Oui, on comprend très bien, on est révolté même par le racisme structurel implacable qui oblige ces foules de toutes races à demander un meilleur sort aux Africains. Mais à la limite toute la démonstration qui est faite et qui a abouti à la résurgence du mouvement Black Lives Matter (la vie des Noirs compte) parait un peu exagérée. Dans le subconscient construit ici au Bénin, le Blanc est bien supérieur au Noir et possède pour cela des droits au-dessus de la moyenne chez nous. Observez bien nos monuments, nos stades, nos rues. Ils sont baptisés des noms de ceux qui furent nos bourreaux, les colonisateurs français : Charles de Gaulle, René Pléven, père Aupiais. Autant il est impensable en France qu’on baptise même une ruelle du nom de l’occupant allemand de la deuxième guerre mondiale, autant au Bénin du XXIème personne ne semble comprendre que célébrer son occupant est une pure hérésie. Un jour, nos enfants et nos petits-enfants, se demanderont comment nous avons pu nous réduire à cette ignominie.

Travail demandé:
#1 Relevez tous les noms de colonisateurs français cités dans l'extrait sur le Bénin.
#2 Résumez l'extrait sur le Bénin en deux phrases.
#3 Prolongez l'extrait sur le Bénin à partir de sa dernière phrase.
Le matériel qui suit provient d'une autre source que l'extrait.

Matériel fourni:
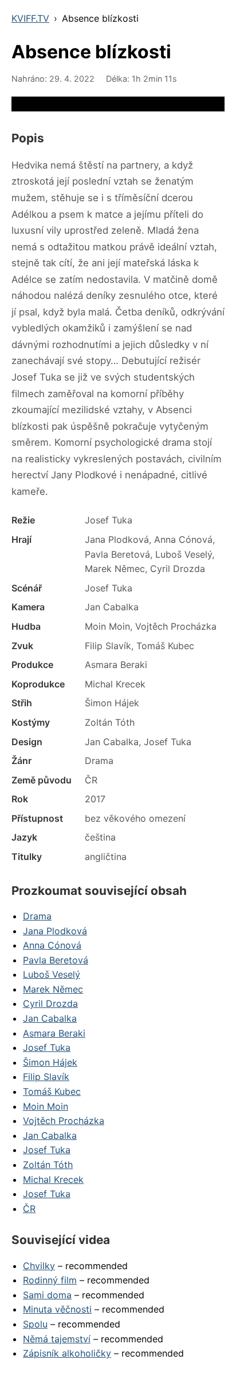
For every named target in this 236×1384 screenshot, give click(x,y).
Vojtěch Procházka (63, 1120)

Réponses attendues:
#1 Charles de Gaulle, René Pléven, père Aupiais

#2 Tout en se disant révolté par le racisme structurel, l'extrait trouve un peu exagérée la démonstration qui a mené à la résurgence de Black Lives Matter, alors qu'au Bénin le Blanc est perçu comme bien supérieur au Noir. Il dénonce le fait que monuments, stades et rues portent les noms de colonisateurs français, ce qui serait impensable en France pour l'occupant allemand de la Seconde Guerre mondiale.

#3
De fait, le système institutionnel mis en place depuis la période coloniale, nous a formatés à la négation de nous-mêmes. Si nous avons cette propension à rejeter ce qui nous identifie, si le Béninois est allergique par définition aux produits de consommation qui viennent de son terroir, c’est parce que le complexe d’infériorité construit vient de loin. Il est dans nos imaginaires, subtilement installé depuis l’enfance grâce à l’école et aux religions importées.
La semaine écoulée (et probablement pour quelques semaines encore), une image a été abondamment partagée sur les réseaux sociaux. Elle représente l’ange St Michel (naturellement blanc) tenant sous son pied Satan ou le démon (naturellement noir). Dans la tête des Béninois qui ont produit, installé et qui vénèrent ces représentations dans les églises de Cotonou et d’ailleurs, l’ange bienfaisant est forcément blanc et le démon malfaisant est noir. Ceux qui ont vécu dans d’autres parties du monde, peuvent témoigner que la couleur du démon dépend du peuple que l’on veut dominer et anéantir. Dans une partie du Canada par exemple, Satan n’est pas noir ; il a une couleur rouge. Pourquoi ? Chacun doit chercher à le savoir. Ce qui me préoccupe le plus c’est ceci : pourquoi les millions de Noirs qui fréquentent ces églises n’ont jamais pu détecter ces manifestations de racisme rampant jusque dans leur imaginaire religieux ?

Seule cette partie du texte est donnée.